Previous research showed that imagining a fall could lead participants who were high in height fear to overestimate heights more (Clerkin et al. 2009). In this paper, we found that an average, non-phobic population will also overestimate heights more when the costs associated with acting in an environment are made large and participants are asked to imagine a dangerous outcome for their actions. Our findings suggest that increased threat at a height or ground distance (that is visual and not just imagined) may influence participants’ overestimation of those distances.

Appendix

Dangerous Condition Imagery Instructions

I want you to imagine this situation not as if you were an actor in a play, but as if you were really there, looking out at it through your own eyes. Please close your eyes and imagine the following occurring, please keep your eyes closed until further instructed. Imagine you are standing at the edge of the loading dock looking down at the pool and the bed of nails and contained within it. While looking down into the pool you hear your name shouted by a friend who is walking by the loading dock on her way to class. Instinctively you look up in response and while shifting your gaze you unconsciously lift your right foot to step in her direction when you realize you are still on the edge of the loading dock. You immediately look down at your foot hanging over the edge and a rush of adrenaline shoots through your body as you arch your back in an effort to shift your body weight. Still you’ve lost your balance too much to be able to regain your footing and you spin rapidly around as you fall backwards reaching your hand out to the researchers but your fingers narrowly slip through their grasp and you look at their horrified facial expressions as you helplessly fall backwards. Even expecting an immense level of pain does not prepare you for the pounding strike that occurs as you hit the bed of nails and pavement. Now I want you to hold that image in your mind and replay it over and over for 30 seconds.

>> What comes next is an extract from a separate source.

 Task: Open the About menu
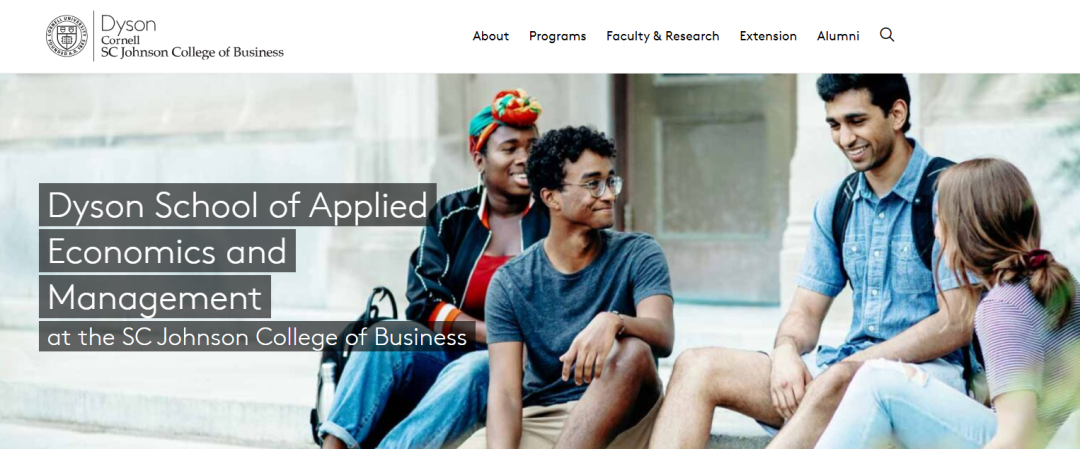pos(490,36)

Neutral Condition Imagery Instructions

I want you to imagine this situation not as if you were an actor in a play, but as if you were really there, looking out at it through your own eyes. Please close your eyes and imagine the following occurring, please keep your eyes closed until further instructed. Imagine you are standing at the edge of the loading dock looking down at the empty pool below. While looking down into the pool you hear your name shouted by a friend who is walking by the loading dock on her way to class. Instinctively you look up in response and while shifting your gaze you unconsciously lift your right foot to step in her direction when you realize you are still on the edge of the loading dock. You immediately look down at your foot hanging over the edge of the wall. Instinctively you shift your body weight to regain your footing and you jump and land flatly and safely in the middle of the empty pool. Now I want you to hold that image in your mind and replay it over and over for 30 seconds.